Senate President Bob Burns has stated that he won't take up the tax cut bill before the lege passes a balance budget and has at least started the sine die process** for the sixth special session in the Senate, but if the House doesn't sine die the sixth special session by Tuesday, the bill approving the sales tax hike referral won't become effective until after the deadline for a special election in May. In other words, they get their sh!t together by Tuesday or the special election is off.

I'm not sure if that is a bad thing - I won't be voting for the sales tax increase if it is only going to be used to backfill the Rs corporate tax cuts.

*The House's passage of the amended bill was by the bare minimum of 31 votes, and that is after Rep. Lucy Mason (R-LD1) changed her vote to yes after giving a long speech on how bad the overall bill was. Of course, she changed her vote after receiving a note from one of her colleagues (Steve Montenegro (R-LD12)?.) Not sure what was in the note, but she changed her vote straight away.

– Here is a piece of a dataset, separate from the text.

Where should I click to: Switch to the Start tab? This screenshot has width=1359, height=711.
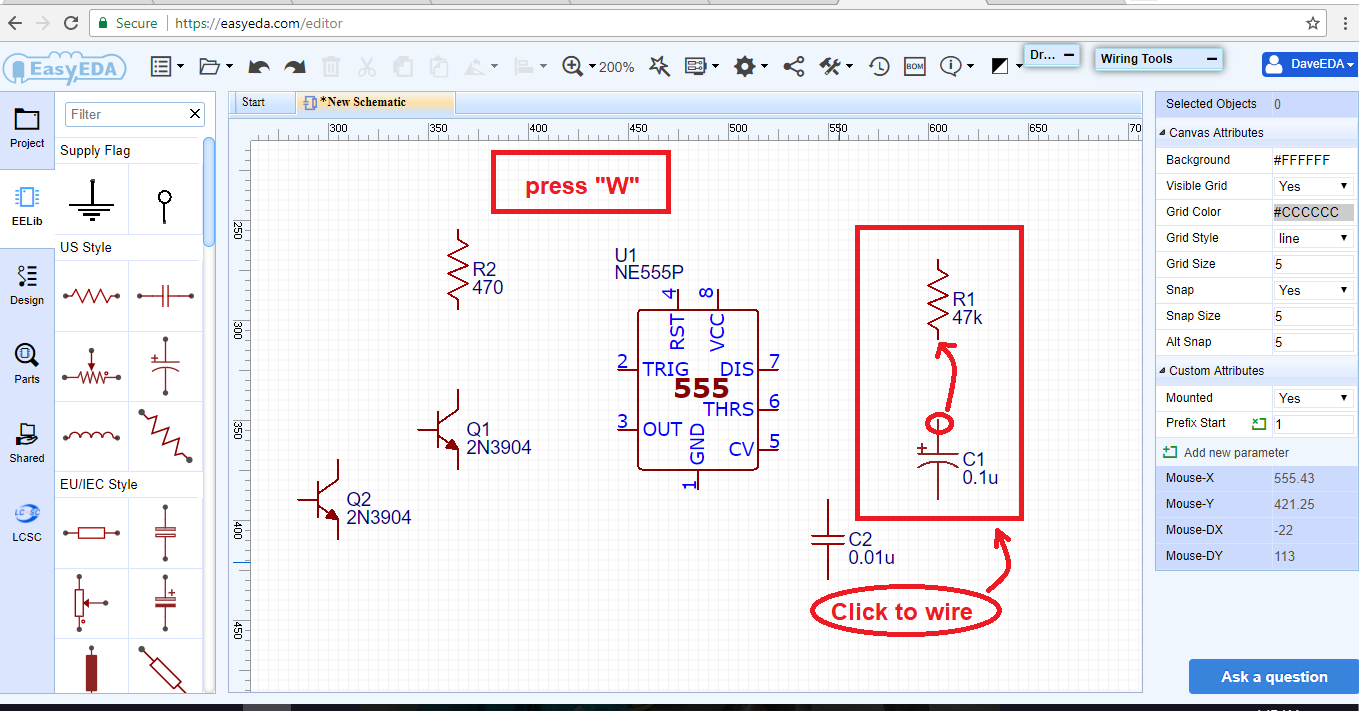click(x=255, y=101)
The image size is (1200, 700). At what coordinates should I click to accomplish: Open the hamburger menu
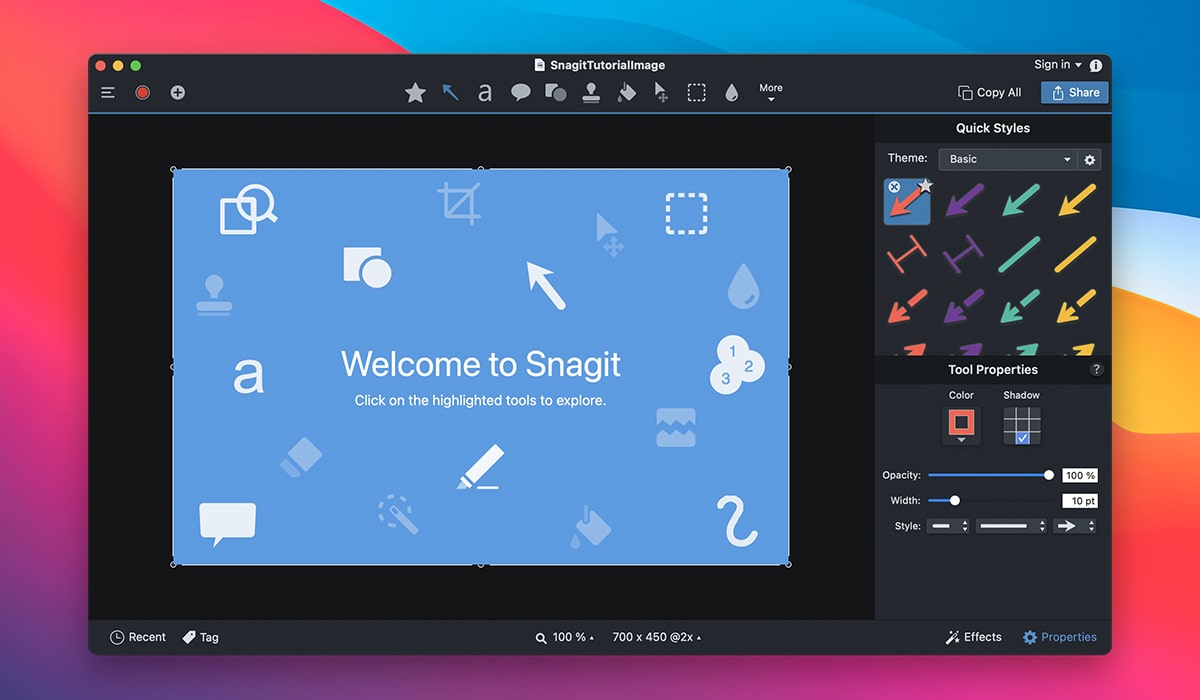pos(108,92)
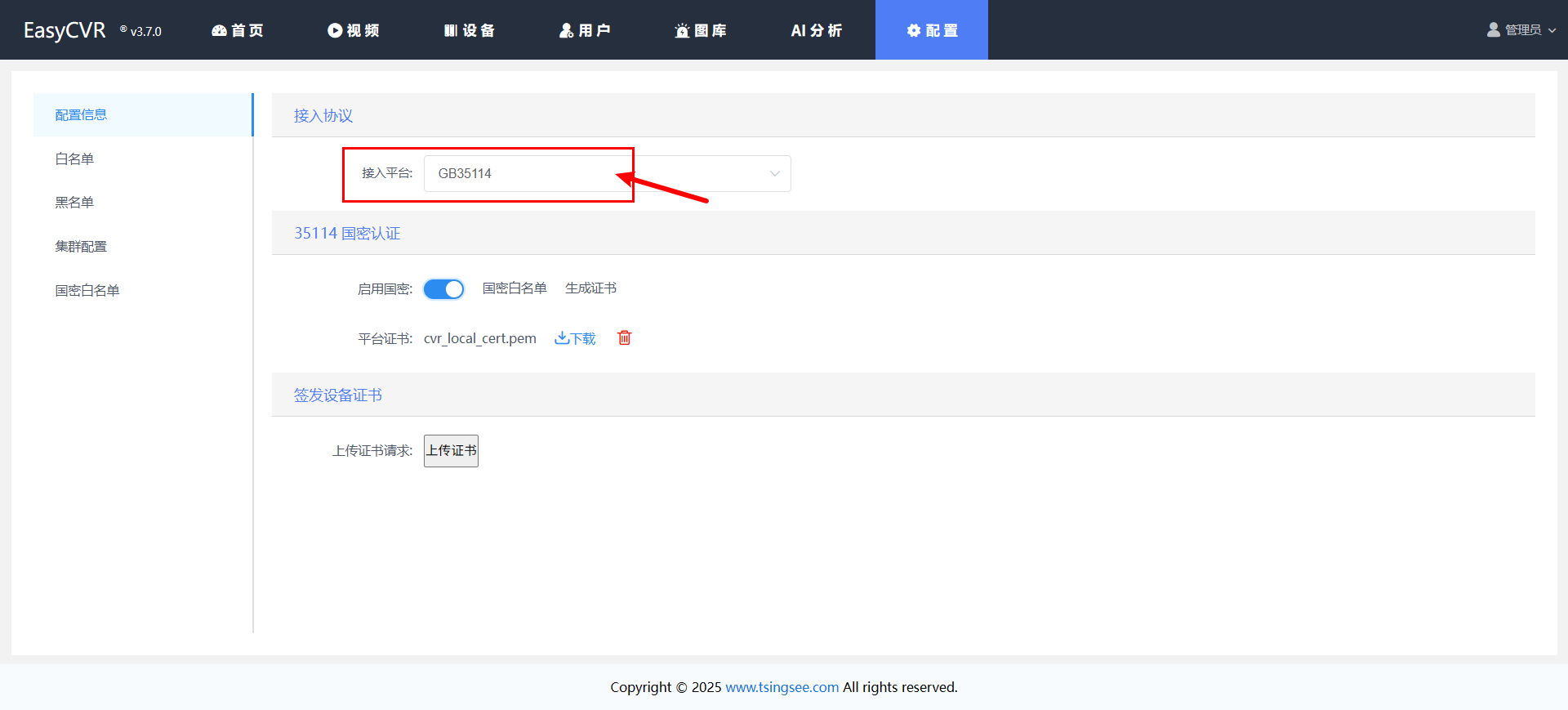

**The Senate tried to adjourn sine die, but under the procedures of the lege, both chambers must adjourn at the same time, and when the Senate sent a committee over to the House to announce and coordinate the adjournment, no one was home to receive them. As such, the special session is continuing.

Later...

1 comment:

Eli Blake said...

Just in case anyone still thinks its not that important who they vote for for the legislature.